Он выдирает нож левой рукой, рыча от боли. Оружие знакомое: черное лезвие, изукрашенная рукоять, словно какая-то королевская реликвия.
Кхадсе узнает нож.
– Харквальдссон! – он выплевывает это имя в ярости.
Из теней выходит человек, одетый в черное. Стягивает маску, обнажая лицо, которого Кхадсе не видел много лет, – мрачную физиономию дрейлинга с одним тусклым и мертвым глазом.
– Да уж, время тебя пощадило, – шипит Кхадсе, сжимая кровоточащую руку. – Я-то надеялся, что миру хватило здравомыслия отправить твою гнилую дрейлингскую шкуру в небытие. – Он наклоняется, чтобы поднять с пола пистолет.
– Нет, – говорит Сигруд. Поднимает правую руку, в которой держит пистолет. – И брось нож.
Кхадсе, все еще рыча от гнева и боли, подчиняется.
– Живым берешь? Сдашь меня полиции за убийство грязной суки Комайд? В этом все дело?
Лицо Сигруда бесстрастное, равнодушное. Кхадсе всегда ненавидел эту его особенность, когда они оба работали на министерство.
Дрейлинг бросает к ногам Кхадсе наручники.
– Надень.
– Иди на хрен.
Сигруд вздыхает с видом скучающей вежливости, словно ждет, когда его партнер по картам сделает ход.
– Ладно, – бормочет Кхадсе. Приседает и со стоном защелкивает наручники на кровоточащих руках.
– Иди, – говорит Сигруд. – К лестнице. И я тебя знаю, Кхадсе. Дернешься – выстрелю.
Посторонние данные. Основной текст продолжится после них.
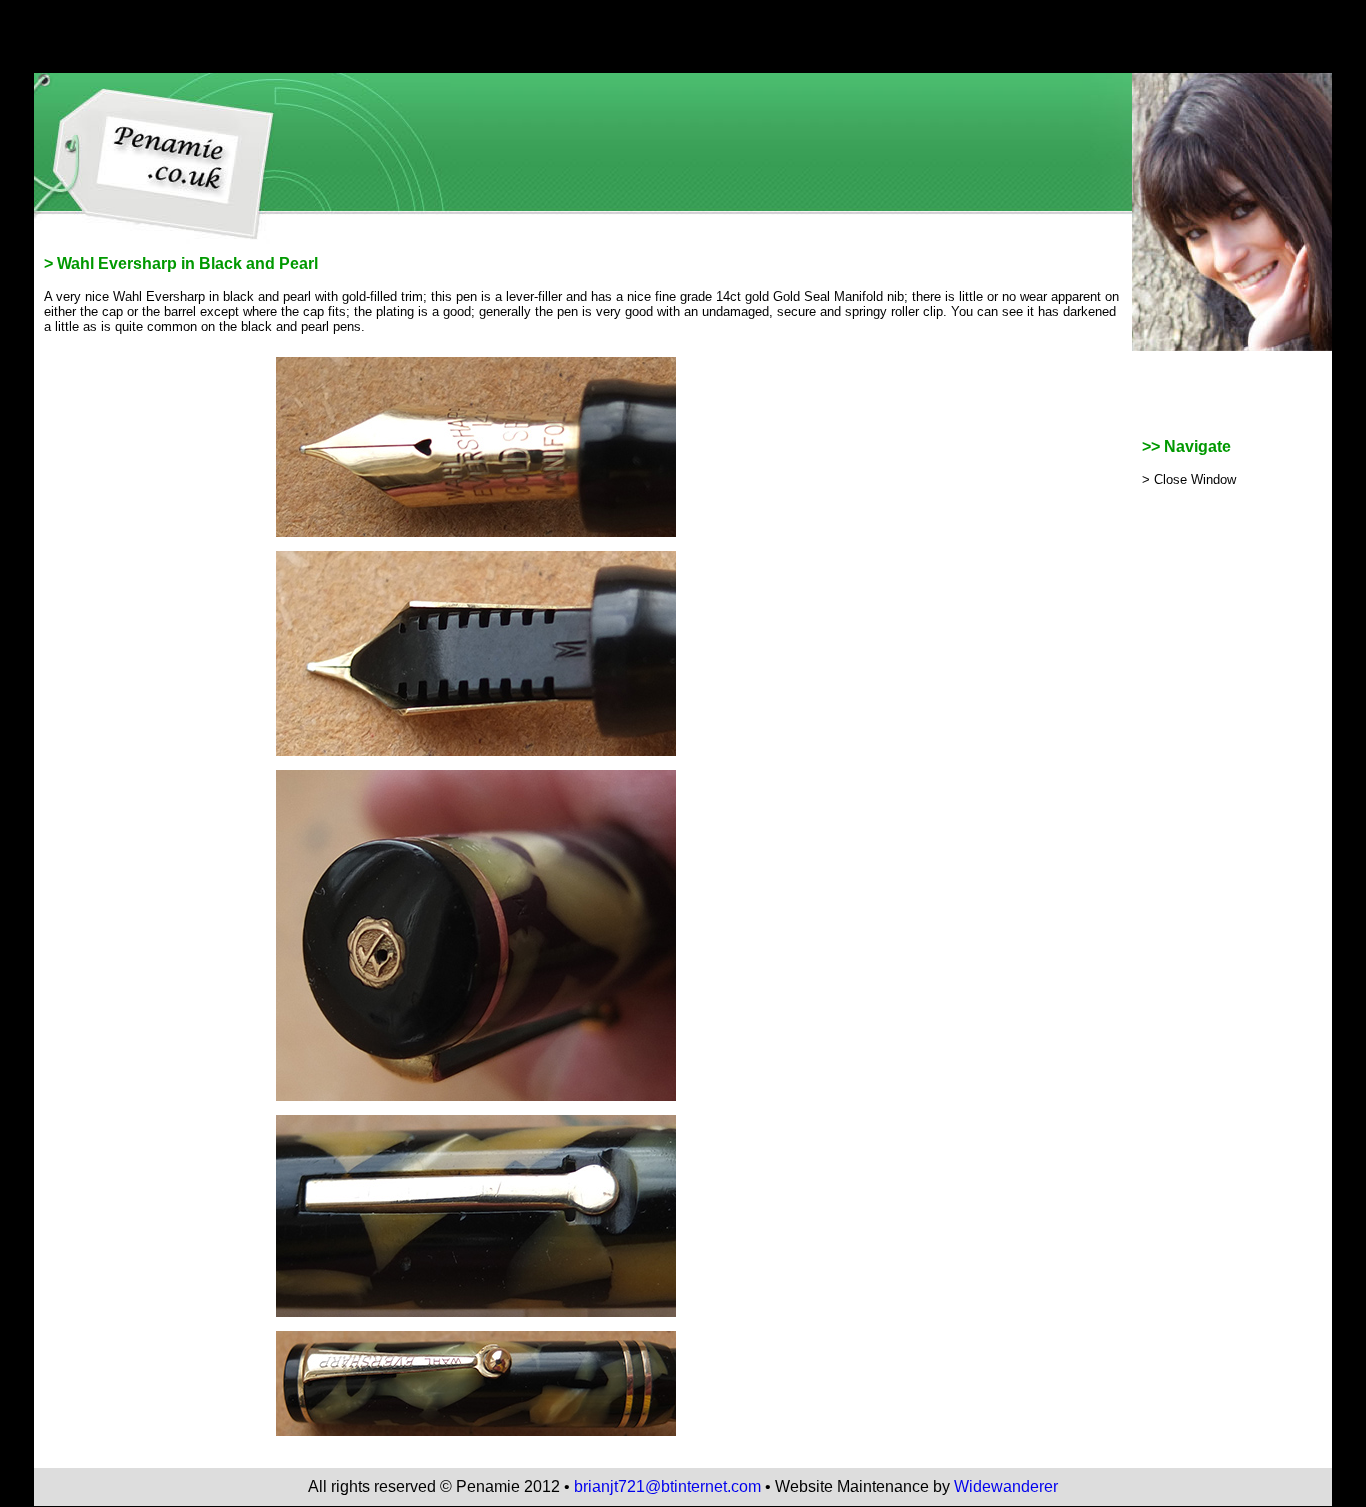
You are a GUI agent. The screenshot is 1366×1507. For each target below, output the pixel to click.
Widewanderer (1006, 1486)
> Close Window (1189, 479)
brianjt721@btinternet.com (667, 1486)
– Да, но не убьешь, – парирует Кхадсе, свирепо смеясь. – Если бы ты хотел моей смерти, уже бы это сделал.
Сигруд не отвечает.
– Твои разговорные навыки, – замечает Кхадсе, поворачиваясь к лестнице, – не улучшились.
Шпион идет к лестнице, быстро соображая. Он бросает взгляд через плечо на Сигруда, который приостанавливается, чтобы подобрать свой нож, но по-прежнему целится из пистолета в спину Кхадсе.
– Ты же здесь на самом деле не от министерства, верно, Харквальдссон? – спрашивает Кхадсе.
Сигруд хранит молчание.
– Будь оно так, – продолжает Кхадсе, – тебя сопровождала бы команда. Целая армия. Но все не так, верно? Ты один-одинешенек.
Снова тишина.
– И ты хочешь увести меня отсюда, – продолжает Кхадсе, – в какое-то второстепенное место, потому что знаешь наверняка: остальная моя команда придет сюда, чтобы меня искать.
И опять молчание. Кхадсе окидывает взглядом пространство впереди: беспокойные тени, неровные ступеньки, бетонные колонны.
– Твои навыки все еще на высшем уровне, Харквальдссон? – спрашивает Кхадсе. – Ты был не у дел сколько – десять лет? Ой-ой-ой. Как много следов ты оставил? Кто-то обязательно найдет меня или тебя…
– Если тебя не нашли после убийства Шары, – говорит Сигруд, – то, скорее всего, их сети недостаточно широки, чтобы найти меня.
– Ты так уверен, что дело в сетях? – тихо спрашивает Кхадсе. – Ты так уверен, что не ввязываешься в дела гораздо более крупных игроков, чем министерство?
Кхадсе чувствует искру неуверенности в поведении Сигруда, который обдумывает последствия.
Этой доли секунды Кхадсе хватает, чтобы прыгнуть, упереться ногами в бетонную колонну и изо всех сил оттолкнуться.